> [Your task]: After finding the line with "Task: Choose option C 无法判断" in the entries below, retype exactly each line from there through the line with "Task: Open the Mathias user dropdown", including that final line.

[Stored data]
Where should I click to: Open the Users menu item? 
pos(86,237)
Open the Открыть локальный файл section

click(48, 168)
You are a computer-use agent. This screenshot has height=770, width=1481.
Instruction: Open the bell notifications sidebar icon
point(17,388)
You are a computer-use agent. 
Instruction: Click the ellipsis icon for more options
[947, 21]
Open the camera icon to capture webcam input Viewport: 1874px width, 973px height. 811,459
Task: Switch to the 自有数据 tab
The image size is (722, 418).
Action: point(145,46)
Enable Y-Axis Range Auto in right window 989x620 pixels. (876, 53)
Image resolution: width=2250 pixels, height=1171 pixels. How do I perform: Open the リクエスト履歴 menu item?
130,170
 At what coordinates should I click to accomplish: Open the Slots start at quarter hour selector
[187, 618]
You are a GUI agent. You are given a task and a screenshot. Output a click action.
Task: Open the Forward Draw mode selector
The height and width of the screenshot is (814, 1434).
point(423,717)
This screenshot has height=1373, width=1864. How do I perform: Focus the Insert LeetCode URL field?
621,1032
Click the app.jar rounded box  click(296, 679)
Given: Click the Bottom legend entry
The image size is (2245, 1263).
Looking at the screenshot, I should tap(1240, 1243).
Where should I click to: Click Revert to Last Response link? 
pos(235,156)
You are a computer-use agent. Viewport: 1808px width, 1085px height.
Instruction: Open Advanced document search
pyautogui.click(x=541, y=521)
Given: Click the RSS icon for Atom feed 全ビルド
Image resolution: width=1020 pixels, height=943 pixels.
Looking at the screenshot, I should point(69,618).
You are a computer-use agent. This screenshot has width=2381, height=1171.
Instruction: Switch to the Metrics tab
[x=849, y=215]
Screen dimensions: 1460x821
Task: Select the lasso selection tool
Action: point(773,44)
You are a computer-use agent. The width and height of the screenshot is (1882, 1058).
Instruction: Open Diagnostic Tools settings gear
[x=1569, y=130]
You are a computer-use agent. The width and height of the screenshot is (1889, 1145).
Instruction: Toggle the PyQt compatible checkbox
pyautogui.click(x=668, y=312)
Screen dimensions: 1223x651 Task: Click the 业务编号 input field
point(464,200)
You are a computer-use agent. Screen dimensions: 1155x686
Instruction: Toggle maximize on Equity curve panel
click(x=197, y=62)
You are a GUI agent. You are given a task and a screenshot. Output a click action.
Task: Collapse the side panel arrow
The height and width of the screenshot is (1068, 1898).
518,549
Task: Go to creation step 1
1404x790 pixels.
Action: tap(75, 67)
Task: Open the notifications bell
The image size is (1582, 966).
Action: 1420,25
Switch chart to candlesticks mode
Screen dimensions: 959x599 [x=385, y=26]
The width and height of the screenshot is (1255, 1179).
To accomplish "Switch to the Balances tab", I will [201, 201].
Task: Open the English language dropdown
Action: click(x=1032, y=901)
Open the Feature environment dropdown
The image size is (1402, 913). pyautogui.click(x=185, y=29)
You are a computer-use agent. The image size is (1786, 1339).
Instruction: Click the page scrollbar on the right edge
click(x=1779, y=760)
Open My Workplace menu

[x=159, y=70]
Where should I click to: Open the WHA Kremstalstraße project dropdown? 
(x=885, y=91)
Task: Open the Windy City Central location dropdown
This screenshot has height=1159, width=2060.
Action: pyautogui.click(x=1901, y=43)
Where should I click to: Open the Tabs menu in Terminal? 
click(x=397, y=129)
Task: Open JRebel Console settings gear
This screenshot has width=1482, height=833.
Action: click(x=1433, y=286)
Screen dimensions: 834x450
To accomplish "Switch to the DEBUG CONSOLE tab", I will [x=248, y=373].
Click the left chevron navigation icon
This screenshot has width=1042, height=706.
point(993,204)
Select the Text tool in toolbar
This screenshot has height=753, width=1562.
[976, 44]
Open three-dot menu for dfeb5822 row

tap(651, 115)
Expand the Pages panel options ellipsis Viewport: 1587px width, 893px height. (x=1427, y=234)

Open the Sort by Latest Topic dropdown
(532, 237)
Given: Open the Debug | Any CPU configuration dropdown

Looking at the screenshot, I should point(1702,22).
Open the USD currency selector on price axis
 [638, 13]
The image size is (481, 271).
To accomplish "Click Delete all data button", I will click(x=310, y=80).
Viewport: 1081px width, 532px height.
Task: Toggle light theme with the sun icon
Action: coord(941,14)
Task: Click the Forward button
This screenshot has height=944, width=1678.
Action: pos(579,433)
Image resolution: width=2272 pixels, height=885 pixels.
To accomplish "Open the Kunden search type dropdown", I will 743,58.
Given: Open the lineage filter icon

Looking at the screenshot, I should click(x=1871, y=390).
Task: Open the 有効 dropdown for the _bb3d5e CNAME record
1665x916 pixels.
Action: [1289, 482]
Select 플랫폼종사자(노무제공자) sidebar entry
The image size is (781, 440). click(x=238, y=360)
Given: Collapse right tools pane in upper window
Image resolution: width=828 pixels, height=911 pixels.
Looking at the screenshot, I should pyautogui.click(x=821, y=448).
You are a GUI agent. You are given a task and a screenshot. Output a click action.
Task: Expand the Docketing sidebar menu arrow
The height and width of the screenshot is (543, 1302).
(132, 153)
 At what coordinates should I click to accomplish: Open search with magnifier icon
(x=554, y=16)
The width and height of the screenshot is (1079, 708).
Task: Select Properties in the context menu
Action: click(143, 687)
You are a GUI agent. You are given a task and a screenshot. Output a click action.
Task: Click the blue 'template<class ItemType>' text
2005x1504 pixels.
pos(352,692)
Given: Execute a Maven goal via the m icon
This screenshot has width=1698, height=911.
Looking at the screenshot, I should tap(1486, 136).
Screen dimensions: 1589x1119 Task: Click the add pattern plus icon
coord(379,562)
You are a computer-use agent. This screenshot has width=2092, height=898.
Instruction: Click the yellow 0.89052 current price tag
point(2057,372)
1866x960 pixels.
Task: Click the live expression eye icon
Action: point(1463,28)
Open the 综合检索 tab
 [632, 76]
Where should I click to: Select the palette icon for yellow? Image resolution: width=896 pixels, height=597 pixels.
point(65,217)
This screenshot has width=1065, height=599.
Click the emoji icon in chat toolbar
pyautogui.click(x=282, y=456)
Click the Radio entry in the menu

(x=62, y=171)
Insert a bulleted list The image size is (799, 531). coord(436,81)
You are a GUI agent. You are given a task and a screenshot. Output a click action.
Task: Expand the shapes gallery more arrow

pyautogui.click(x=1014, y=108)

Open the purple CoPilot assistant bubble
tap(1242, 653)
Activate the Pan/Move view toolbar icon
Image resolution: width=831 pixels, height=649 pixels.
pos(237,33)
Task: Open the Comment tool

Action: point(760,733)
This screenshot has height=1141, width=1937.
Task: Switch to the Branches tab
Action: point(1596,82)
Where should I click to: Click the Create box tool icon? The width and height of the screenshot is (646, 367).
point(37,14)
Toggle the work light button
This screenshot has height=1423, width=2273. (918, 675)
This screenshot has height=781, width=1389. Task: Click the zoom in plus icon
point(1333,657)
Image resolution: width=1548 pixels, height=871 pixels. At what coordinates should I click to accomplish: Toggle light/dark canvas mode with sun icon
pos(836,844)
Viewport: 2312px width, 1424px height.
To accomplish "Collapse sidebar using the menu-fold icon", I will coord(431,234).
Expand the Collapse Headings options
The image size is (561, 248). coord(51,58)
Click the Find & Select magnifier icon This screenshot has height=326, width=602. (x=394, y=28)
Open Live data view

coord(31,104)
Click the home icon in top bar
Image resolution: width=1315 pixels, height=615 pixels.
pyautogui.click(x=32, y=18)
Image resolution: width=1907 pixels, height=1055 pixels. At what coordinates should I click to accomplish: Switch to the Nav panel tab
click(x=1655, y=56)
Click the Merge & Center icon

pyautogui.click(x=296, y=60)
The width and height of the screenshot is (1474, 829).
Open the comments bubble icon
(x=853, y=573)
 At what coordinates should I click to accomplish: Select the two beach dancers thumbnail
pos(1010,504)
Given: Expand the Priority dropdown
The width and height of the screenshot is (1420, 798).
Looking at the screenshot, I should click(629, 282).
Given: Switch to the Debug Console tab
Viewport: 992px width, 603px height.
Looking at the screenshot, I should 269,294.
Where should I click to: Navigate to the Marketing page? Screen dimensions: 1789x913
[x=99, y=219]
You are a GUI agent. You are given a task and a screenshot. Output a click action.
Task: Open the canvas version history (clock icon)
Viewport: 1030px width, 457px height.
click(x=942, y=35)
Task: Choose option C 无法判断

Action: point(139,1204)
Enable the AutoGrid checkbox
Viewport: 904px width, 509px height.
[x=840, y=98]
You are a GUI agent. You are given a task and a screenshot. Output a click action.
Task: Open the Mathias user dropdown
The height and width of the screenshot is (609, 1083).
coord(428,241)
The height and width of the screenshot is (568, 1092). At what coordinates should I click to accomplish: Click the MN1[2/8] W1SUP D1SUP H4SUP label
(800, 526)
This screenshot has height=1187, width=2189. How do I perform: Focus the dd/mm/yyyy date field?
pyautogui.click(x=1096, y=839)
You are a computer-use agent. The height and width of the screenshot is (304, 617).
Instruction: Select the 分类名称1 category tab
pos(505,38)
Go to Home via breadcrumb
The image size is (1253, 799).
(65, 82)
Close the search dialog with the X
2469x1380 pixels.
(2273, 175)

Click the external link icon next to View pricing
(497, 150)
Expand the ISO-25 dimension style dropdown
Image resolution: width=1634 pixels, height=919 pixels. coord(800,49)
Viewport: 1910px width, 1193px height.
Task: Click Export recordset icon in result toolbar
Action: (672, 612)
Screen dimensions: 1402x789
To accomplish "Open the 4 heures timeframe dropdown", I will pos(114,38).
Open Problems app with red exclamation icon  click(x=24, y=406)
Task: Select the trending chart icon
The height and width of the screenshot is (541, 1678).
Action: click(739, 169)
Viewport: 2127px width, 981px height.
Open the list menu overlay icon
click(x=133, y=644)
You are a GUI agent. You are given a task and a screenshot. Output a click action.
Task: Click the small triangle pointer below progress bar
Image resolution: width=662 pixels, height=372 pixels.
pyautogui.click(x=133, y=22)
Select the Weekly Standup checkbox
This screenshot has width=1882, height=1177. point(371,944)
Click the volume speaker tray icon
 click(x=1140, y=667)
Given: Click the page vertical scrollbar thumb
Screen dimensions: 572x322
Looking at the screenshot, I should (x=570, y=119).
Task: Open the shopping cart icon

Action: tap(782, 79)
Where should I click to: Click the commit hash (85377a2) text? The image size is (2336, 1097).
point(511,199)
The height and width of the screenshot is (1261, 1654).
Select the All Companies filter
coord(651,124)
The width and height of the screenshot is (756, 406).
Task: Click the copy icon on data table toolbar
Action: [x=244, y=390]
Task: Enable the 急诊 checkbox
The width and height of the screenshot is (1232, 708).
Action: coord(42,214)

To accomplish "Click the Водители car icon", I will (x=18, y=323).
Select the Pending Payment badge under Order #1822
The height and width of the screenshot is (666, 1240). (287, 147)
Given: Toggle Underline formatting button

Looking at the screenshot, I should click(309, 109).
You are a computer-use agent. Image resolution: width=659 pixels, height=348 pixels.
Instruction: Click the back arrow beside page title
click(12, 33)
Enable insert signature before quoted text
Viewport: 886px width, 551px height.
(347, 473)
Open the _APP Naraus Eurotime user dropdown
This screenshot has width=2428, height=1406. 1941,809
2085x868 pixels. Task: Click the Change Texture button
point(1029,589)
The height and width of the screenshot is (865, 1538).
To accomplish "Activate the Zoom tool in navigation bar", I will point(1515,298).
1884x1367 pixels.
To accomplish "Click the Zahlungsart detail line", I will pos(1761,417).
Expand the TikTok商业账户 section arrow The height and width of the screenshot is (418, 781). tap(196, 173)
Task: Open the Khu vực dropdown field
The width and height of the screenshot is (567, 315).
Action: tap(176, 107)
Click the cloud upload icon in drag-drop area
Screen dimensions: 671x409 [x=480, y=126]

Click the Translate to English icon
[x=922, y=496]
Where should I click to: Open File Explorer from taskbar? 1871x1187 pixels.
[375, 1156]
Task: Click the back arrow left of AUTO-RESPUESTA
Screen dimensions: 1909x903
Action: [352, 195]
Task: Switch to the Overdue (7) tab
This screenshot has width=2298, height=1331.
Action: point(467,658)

> [Solution to this problem]:
Task: Choose option C 无法判断

Action: point(139,1204)
Enable the AutoGrid checkbox
Viewport: 904px width, 509px height.
[x=840, y=98]
You are a GUI agent. You are given a task and a screenshot. Output a click action.
Task: Open the Mathias user dropdown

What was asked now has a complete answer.